_Exercise goal_
Here the requirement is to repeat every record exactly, in full.

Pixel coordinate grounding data

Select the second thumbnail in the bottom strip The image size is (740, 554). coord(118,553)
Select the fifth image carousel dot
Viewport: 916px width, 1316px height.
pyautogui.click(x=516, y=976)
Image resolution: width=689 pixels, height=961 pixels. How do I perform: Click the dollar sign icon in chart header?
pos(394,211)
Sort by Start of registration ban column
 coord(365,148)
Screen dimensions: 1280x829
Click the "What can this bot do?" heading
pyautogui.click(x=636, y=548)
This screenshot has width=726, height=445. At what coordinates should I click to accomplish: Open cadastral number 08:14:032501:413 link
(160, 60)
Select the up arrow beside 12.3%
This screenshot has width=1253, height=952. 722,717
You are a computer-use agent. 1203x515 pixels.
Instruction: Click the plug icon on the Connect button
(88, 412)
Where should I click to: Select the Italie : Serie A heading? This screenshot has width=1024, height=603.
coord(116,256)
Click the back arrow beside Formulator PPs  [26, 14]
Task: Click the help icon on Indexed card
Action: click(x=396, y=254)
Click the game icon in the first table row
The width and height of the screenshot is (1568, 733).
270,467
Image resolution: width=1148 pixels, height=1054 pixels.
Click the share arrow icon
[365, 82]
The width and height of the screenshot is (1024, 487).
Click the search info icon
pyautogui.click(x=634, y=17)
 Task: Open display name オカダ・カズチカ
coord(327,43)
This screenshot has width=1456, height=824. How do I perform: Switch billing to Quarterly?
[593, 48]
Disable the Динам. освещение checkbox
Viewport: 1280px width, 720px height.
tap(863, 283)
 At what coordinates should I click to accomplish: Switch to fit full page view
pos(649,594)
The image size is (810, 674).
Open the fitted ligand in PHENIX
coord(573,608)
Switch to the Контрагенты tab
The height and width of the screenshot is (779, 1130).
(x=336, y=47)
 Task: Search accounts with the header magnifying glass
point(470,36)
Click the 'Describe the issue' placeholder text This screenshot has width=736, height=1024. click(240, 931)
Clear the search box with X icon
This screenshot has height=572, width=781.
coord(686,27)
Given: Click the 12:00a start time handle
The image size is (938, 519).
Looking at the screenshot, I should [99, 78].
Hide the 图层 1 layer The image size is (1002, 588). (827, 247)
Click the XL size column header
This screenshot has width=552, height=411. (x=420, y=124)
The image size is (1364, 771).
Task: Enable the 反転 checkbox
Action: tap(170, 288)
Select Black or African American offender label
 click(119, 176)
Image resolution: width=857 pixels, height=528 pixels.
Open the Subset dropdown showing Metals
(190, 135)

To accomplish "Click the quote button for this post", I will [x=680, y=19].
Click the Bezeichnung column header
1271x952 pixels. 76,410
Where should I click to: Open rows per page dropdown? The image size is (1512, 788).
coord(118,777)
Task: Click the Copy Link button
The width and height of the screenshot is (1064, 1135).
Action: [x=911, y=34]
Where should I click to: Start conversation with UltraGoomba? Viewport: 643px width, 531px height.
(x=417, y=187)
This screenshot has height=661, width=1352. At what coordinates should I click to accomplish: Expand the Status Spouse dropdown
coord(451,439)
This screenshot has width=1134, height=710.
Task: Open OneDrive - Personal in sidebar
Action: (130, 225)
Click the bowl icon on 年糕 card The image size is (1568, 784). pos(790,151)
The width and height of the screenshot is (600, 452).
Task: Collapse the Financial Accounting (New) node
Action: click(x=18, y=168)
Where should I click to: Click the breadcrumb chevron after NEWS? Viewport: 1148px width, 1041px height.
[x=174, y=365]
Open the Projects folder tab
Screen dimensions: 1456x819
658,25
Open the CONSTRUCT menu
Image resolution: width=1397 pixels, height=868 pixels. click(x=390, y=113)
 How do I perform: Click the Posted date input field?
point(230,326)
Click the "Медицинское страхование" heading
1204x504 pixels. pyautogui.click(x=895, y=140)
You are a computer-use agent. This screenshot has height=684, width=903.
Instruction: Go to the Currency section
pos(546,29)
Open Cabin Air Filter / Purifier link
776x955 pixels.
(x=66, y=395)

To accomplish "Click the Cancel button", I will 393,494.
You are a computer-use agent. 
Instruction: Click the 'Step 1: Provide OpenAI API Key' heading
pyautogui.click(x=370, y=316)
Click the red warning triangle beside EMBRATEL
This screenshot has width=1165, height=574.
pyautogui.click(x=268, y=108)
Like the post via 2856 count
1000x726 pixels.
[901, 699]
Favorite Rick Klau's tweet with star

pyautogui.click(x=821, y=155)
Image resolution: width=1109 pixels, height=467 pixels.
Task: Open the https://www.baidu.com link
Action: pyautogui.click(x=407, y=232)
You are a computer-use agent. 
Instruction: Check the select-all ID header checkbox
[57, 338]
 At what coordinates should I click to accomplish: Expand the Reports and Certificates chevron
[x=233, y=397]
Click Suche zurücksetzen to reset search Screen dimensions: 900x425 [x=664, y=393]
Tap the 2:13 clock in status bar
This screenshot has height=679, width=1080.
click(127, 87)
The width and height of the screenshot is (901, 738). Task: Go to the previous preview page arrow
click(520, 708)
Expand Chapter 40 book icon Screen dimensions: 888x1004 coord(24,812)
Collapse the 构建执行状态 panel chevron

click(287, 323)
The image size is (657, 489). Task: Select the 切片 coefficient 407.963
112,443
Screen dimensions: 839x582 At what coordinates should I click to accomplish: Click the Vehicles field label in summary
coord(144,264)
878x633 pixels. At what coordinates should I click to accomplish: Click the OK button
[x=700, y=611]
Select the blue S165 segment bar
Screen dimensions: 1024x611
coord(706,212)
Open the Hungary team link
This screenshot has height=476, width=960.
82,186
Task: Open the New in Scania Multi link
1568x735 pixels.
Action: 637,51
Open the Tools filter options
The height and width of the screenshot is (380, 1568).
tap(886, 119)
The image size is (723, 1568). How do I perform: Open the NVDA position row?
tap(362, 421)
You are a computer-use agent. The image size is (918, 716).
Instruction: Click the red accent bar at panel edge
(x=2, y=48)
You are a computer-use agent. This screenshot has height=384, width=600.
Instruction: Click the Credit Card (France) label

_Written answer_
Select the second thumbnail in the bottom strip The image size is (740, 554). coord(118,553)
Select the fifth image carousel dot
Viewport: 916px width, 1316px height.
pyautogui.click(x=516, y=976)
Image resolution: width=689 pixels, height=961 pixels. How do I perform: Click the dollar sign icon in chart header?
pos(394,211)
Sort by Start of registration ban column
 coord(365,148)
Screen dimensions: 1280x829
Click the "What can this bot do?" heading
pyautogui.click(x=636, y=548)
This screenshot has width=726, height=445. At what coordinates should I click to accomplish: Open cadastral number 08:14:032501:413 link
(160, 60)
Select the up arrow beside 12.3%
This screenshot has width=1253, height=952. 722,717
You are a computer-use agent. 1203x515 pixels.
Instruction: Click the plug icon on the Connect button
(88, 412)
Where should I click to: Select the Italie : Serie A heading? This screenshot has width=1024, height=603.
coord(116,256)
Click the back arrow beside Formulator PPs  [26, 14]
Task: Click the help icon on Indexed card
Action: click(x=396, y=254)
Click the game icon in the first table row
The width and height of the screenshot is (1568, 733).
270,467
Image resolution: width=1148 pixels, height=1054 pixels.
Click the share arrow icon
[365, 82]
The width and height of the screenshot is (1024, 487).
Click the search info icon
pyautogui.click(x=634, y=17)
 Task: Open display name オカダ・カズチカ
coord(327,43)
This screenshot has width=1456, height=824. How do I perform: Switch billing to Quarterly?
[593, 48]
Disable the Динам. освещение checkbox
Viewport: 1280px width, 720px height.
tap(863, 283)
 At what coordinates should I click to accomplish: Switch to fit full page view
pos(649,594)
The image size is (810, 674).
Open the fitted ligand in PHENIX
coord(573,608)
Switch to the Контрагенты tab
The height and width of the screenshot is (779, 1130).
(x=336, y=47)
 Task: Search accounts with the header magnifying glass
point(470,36)
Click the 'Describe the issue' placeholder text This screenshot has width=736, height=1024. click(240, 931)
Clear the search box with X icon
This screenshot has height=572, width=781.
coord(686,27)
Given: Click the 12:00a start time handle
The image size is (938, 519).
Looking at the screenshot, I should [99, 78].
Hide the 图层 1 layer The image size is (1002, 588). (827, 247)
Click the XL size column header
This screenshot has width=552, height=411. (x=420, y=124)
The image size is (1364, 771).
Task: Enable the 反転 checkbox
Action: tap(170, 288)
Select Black or African American offender label
 click(119, 176)
Image resolution: width=857 pixels, height=528 pixels.
Open the Subset dropdown showing Metals
(190, 135)

To accomplish "Click the quote button for this post", I will [x=680, y=19].
Click the Bezeichnung column header
1271x952 pixels. 76,410
Where should I click to: Open rows per page dropdown? The image size is (1512, 788).
coord(118,777)
Task: Click the Copy Link button
The width and height of the screenshot is (1064, 1135).
Action: [x=911, y=34]
Where should I click to: Start conversation with UltraGoomba? Viewport: 643px width, 531px height.
(x=417, y=187)
This screenshot has height=661, width=1352. At what coordinates should I click to accomplish: Expand the Status Spouse dropdown
coord(451,439)
This screenshot has width=1134, height=710.
Task: Open OneDrive - Personal in sidebar
Action: (130, 225)
Click the bowl icon on 年糕 card The image size is (1568, 784). pos(790,151)
The width and height of the screenshot is (600, 452).
Task: Collapse the Financial Accounting (New) node
Action: click(x=18, y=168)
Where should I click to: Click the breadcrumb chevron after NEWS? Viewport: 1148px width, 1041px height.
[x=174, y=365]
Open the Projects folder tab
Screen dimensions: 1456x819
658,25
Open the CONSTRUCT menu
Image resolution: width=1397 pixels, height=868 pixels. click(x=390, y=113)
 How do I perform: Click the Posted date input field?
point(230,326)
Click the "Медицинское страхование" heading
1204x504 pixels. pyautogui.click(x=895, y=140)
You are a computer-use agent. This screenshot has height=684, width=903.
Instruction: Go to the Currency section
pos(546,29)
Open Cabin Air Filter / Purifier link
776x955 pixels.
(x=66, y=395)

To accomplish "Click the Cancel button", I will 393,494.
You are a computer-use agent. 
Instruction: Click the 'Step 1: Provide OpenAI API Key' heading
pyautogui.click(x=370, y=316)
Click the red warning triangle beside EMBRATEL
This screenshot has width=1165, height=574.
pyautogui.click(x=268, y=108)
Like the post via 2856 count
1000x726 pixels.
[901, 699]
Favorite Rick Klau's tweet with star

pyautogui.click(x=821, y=155)
Image resolution: width=1109 pixels, height=467 pixels.
Task: Open the https://www.baidu.com link
Action: pyautogui.click(x=407, y=232)
You are a computer-use agent. 
Instruction: Check the select-all ID header checkbox
[57, 338]
 At what coordinates should I click to accomplish: Expand the Reports and Certificates chevron
[x=233, y=397]
Click Suche zurücksetzen to reset search Screen dimensions: 900x425 [x=664, y=393]
Tap the 2:13 clock in status bar
This screenshot has height=679, width=1080.
click(127, 87)
The width and height of the screenshot is (901, 738). Task: Go to the previous preview page arrow
click(520, 708)
Expand Chapter 40 book icon Screen dimensions: 888x1004 coord(24,812)
Collapse the 构建执行状态 panel chevron

click(287, 323)
The image size is (657, 489). Task: Select the 切片 coefficient 407.963
112,443
Screen dimensions: 839x582 At what coordinates should I click to accomplish: Click the Vehicles field label in summary
coord(144,264)
878x633 pixels. At what coordinates should I click to accomplish: Click the OK button
[x=700, y=611]
Select the blue S165 segment bar
Screen dimensions: 1024x611
coord(706,212)
Open the Hungary team link
This screenshot has height=476, width=960.
82,186
Task: Open the New in Scania Multi link
1568x735 pixels.
Action: 637,51
Open the Tools filter options
The height and width of the screenshot is (380, 1568).
tap(886, 119)
The image size is (723, 1568). How do I perform: Open the NVDA position row?
tap(362, 421)
You are a computer-use agent. The image size is (918, 716).
Instruction: Click the red accent bar at panel edge
(x=2, y=48)
You are a computer-use agent. This screenshot has height=384, width=600.
Instruction: Click the Credit Card (France) label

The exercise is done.